● **PROBLEM REQUIREMENTS**:
The response should be an exact transcription of the data below, free of images.

● **DATA FOR THIS TASK**:
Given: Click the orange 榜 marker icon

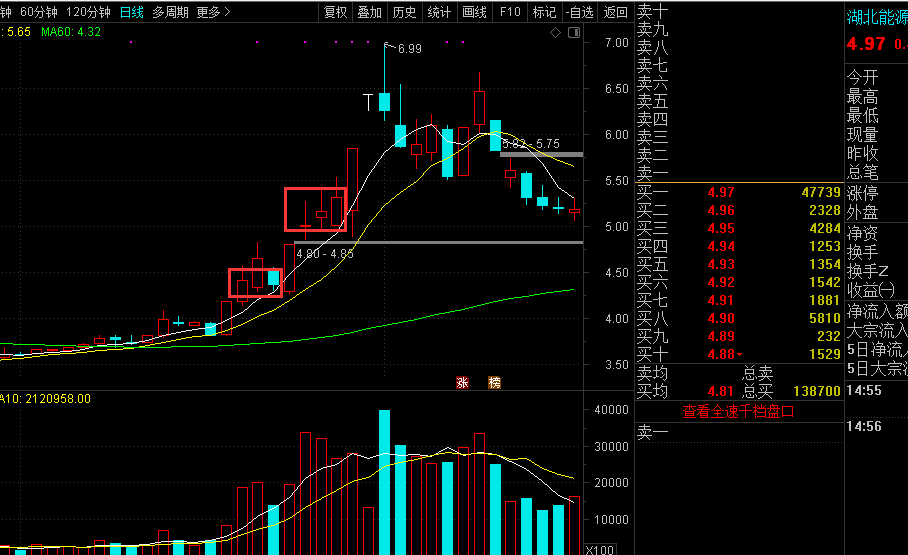Looking at the screenshot, I should pos(494,382).

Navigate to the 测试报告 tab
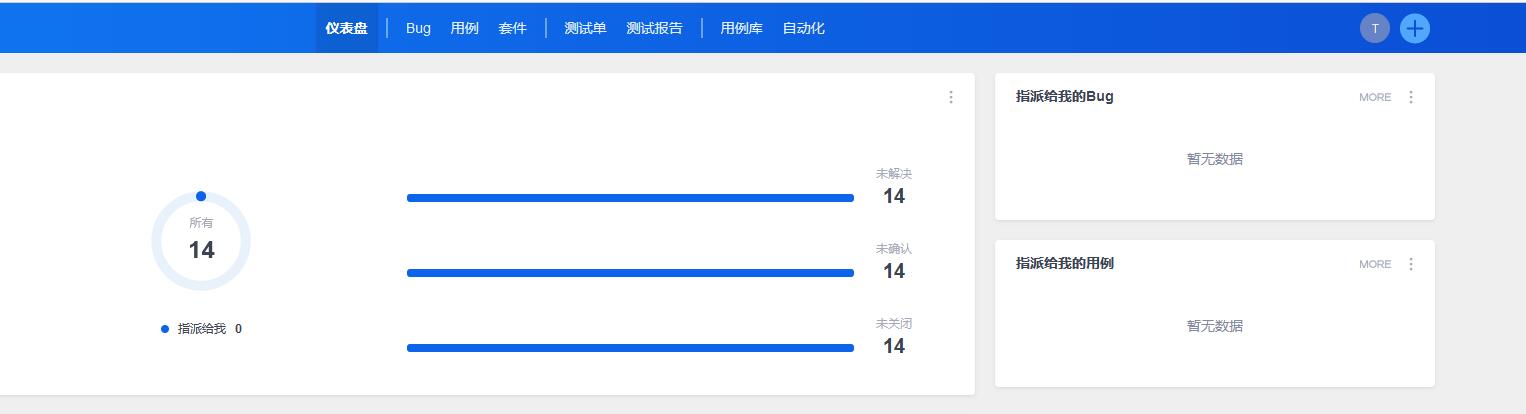click(654, 28)
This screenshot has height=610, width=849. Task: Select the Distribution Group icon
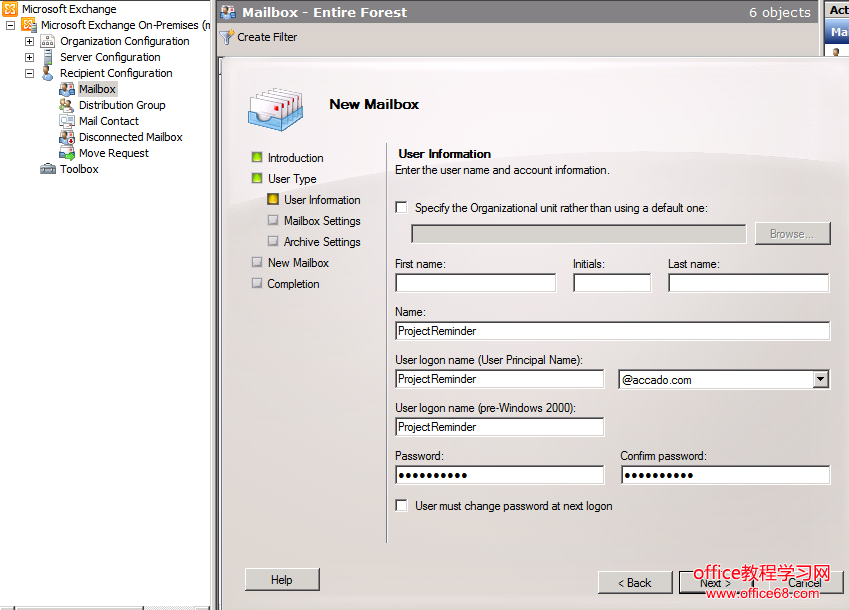coord(66,105)
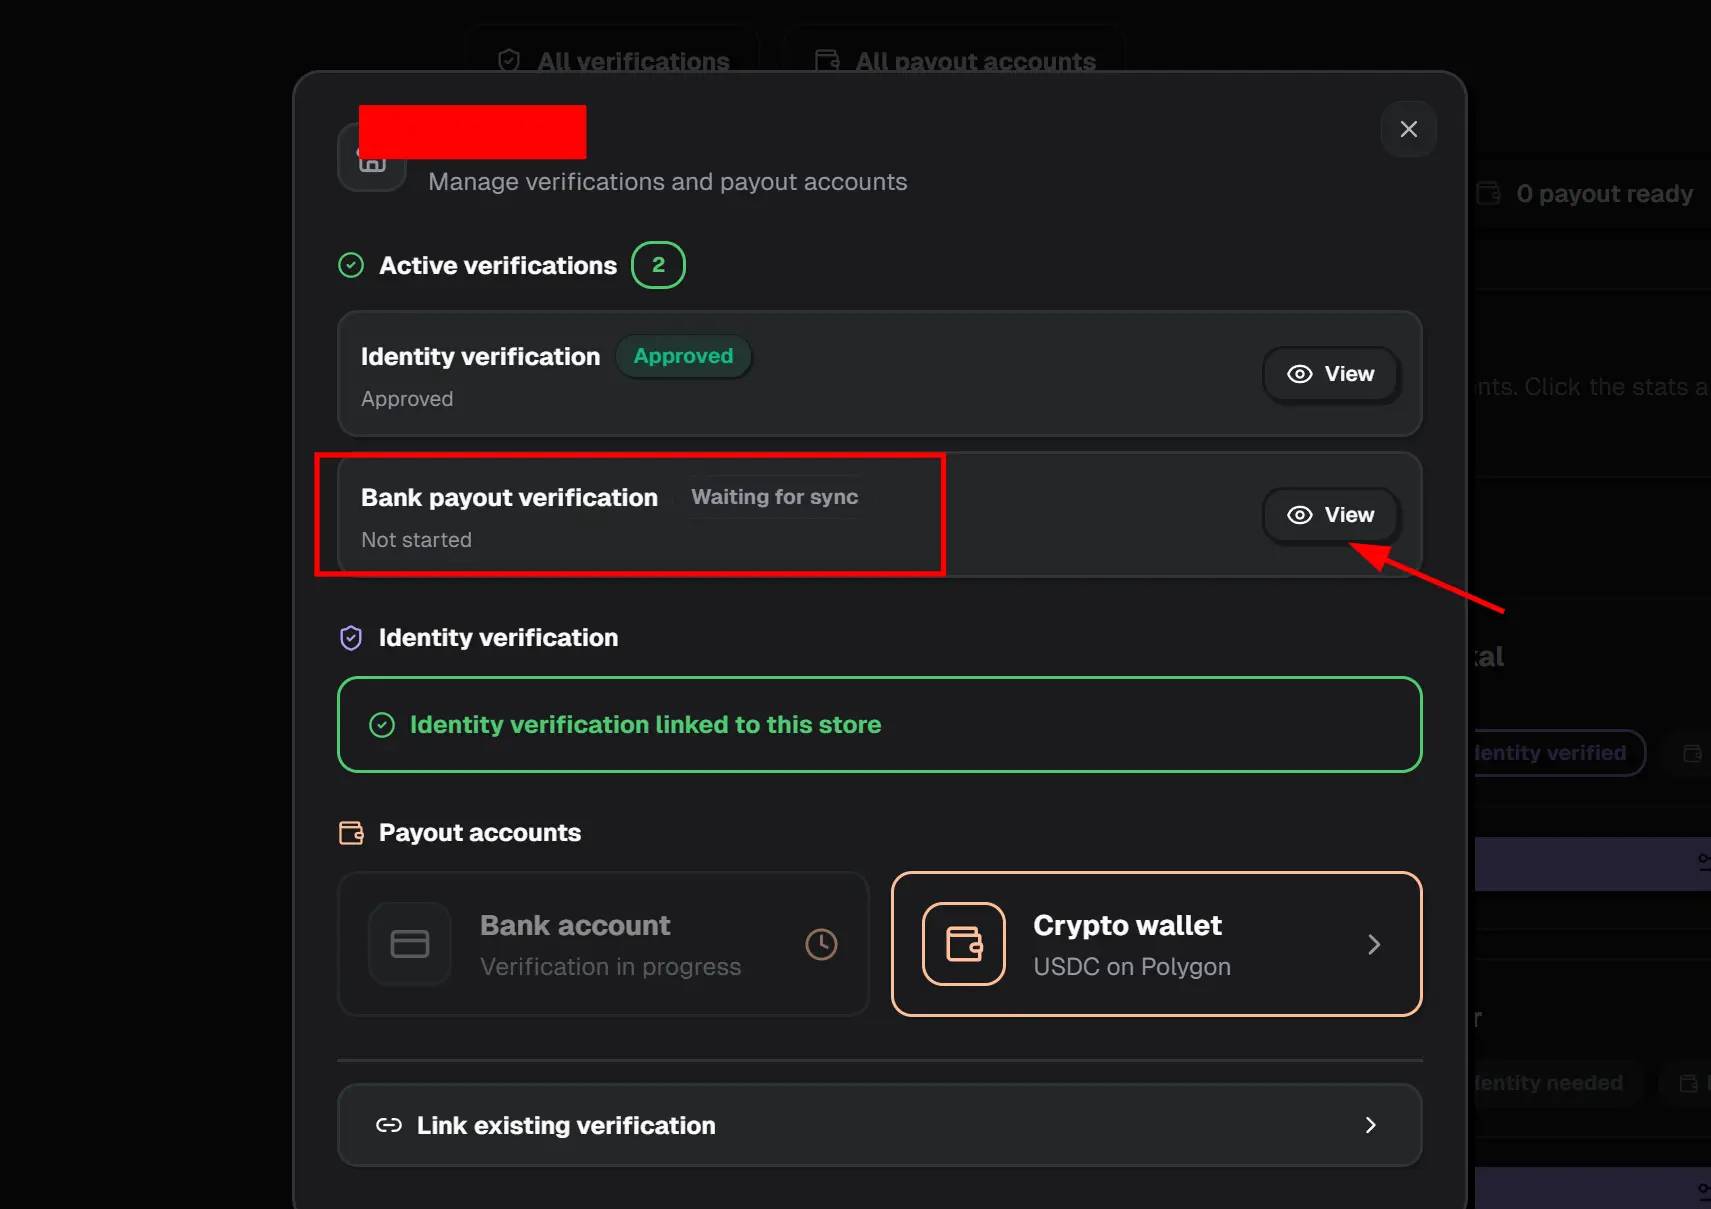Open the Crypto wallet chevron arrow
1711x1209 pixels.
point(1374,944)
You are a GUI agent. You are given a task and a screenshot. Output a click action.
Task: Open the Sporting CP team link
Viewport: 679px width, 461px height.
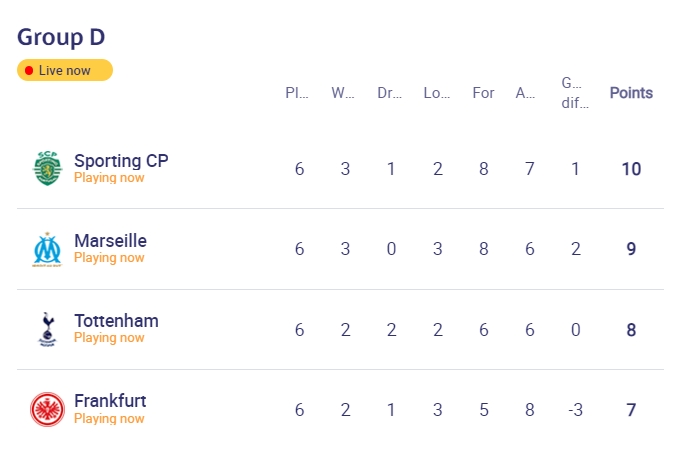coord(121,161)
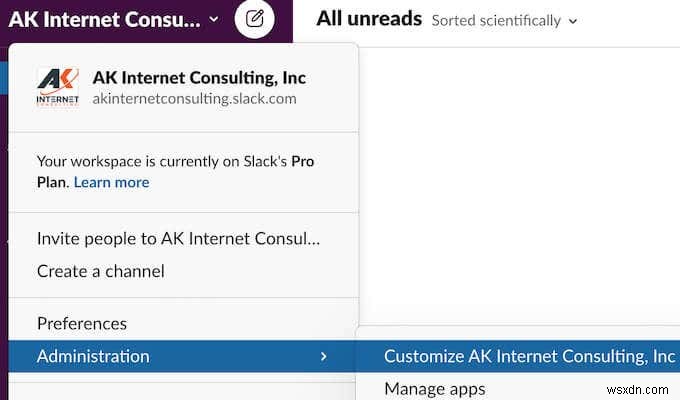Select the Administration menu item

[x=93, y=356]
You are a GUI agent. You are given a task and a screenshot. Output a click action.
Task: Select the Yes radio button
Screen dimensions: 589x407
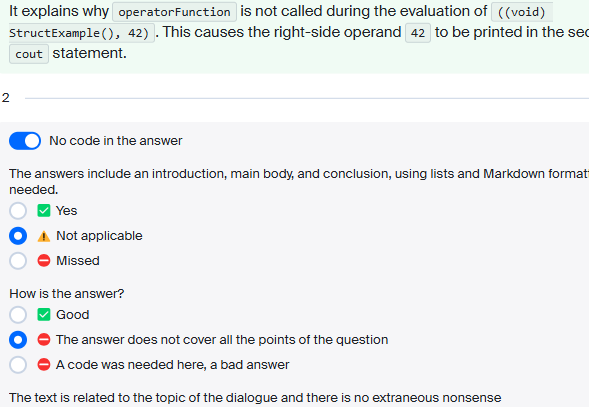[x=18, y=211]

● **OUTPUT OF THE TASK**:
Given: Click the orange 榜 marker icon

Looking at the screenshot, I should pos(494,382).

Navigate to the 测试报告 tab
click(654, 28)
This screenshot has height=610, width=849. Task: Select the Distribution Group icon
coord(66,105)
Open the Crypto wallet chevron arrow
1711x1209 pixels.
point(1374,944)
You are a GUI agent. You are given a task and a screenshot. Output a click action.
Task: Open the Sporting CP team link
Viewport: 679px width, 461px height.
coord(121,161)
Select the Administration menu item

[x=93, y=356]
You are a GUI agent. You are given a task and a screenshot. Output a click action.
Task: Select the Yes radio button
Screen dimensions: 589x407
[x=18, y=211]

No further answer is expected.